# My car being trash now. Help me



## Jaeyoonbyun (Oct 28, 2014)

It was price $50k
Monthly payment is $650
I driving it for uber (full time)
I usually ran 1,000 miles per week.
18~20 mph per mile.
Now total mileage is over 44,000
GC can't upgrade uber black only uber x and comfort..
I feel so bad because the other driver and I income is same but my car is depreciating so huge.. the other driver usually drive there
20k~35K VALUE CAR.
so I want consider about trade the other
Cheap car like Kia sorento base model
It is 23k(OTD) If I use that car I can get LX quee.
I am so sad because my car being trash quickly. Do I have to change a new car?
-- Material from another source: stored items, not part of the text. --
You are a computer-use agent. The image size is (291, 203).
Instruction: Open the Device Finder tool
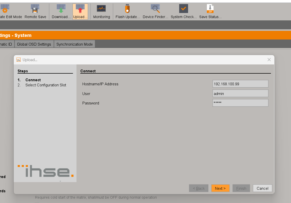(x=155, y=9)
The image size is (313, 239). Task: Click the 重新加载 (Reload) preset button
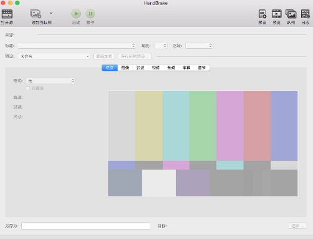pyautogui.click(x=104, y=56)
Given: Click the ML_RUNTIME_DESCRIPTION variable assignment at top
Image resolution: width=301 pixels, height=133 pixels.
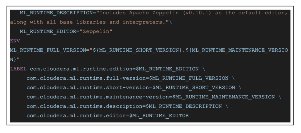Looking at the screenshot, I should (53, 14).
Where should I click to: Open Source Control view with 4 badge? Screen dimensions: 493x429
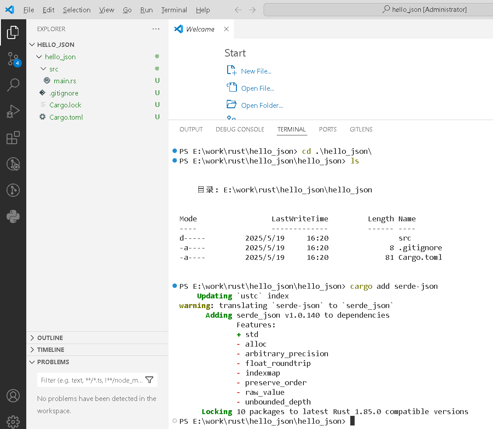[13, 59]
Is better ? I think I may work for uber until 1 year or 2years more. What do you think about my situation?
Just give me your great advice plz.
Thank you.


----------



## Uber's Guber (Oct 22, 2017)

Jaeyoonbyun said:


> What do you think about my situation? Just give me your great advice plz.


Your situation is dire.
You did everything you shouldn't have done.
But your biggest mistake was not joining UP.net to learn about your mistakes _before _you committed your mistakes.
It's a little late, but welcome to the forum.


----------



## Jaeyoonbyun (Oct 28, 2014)

Thank you for your replying.
What should I learn? 
What is my mistake it?
Plz tell me what do I have to do?


----------



## losiglow (Dec 4, 2018)

Mistake: $50k car to do rideshare. &#128529;

If I were you, I would consider keeping the car and doing only X and comfort. However, if this is full time for you, you could consider the possibility of purchasing a USED car that would qualify for Black. DO NOT BUY NEW. It is almost never a equal payback when considering depreciation. Even when factoring in repairs.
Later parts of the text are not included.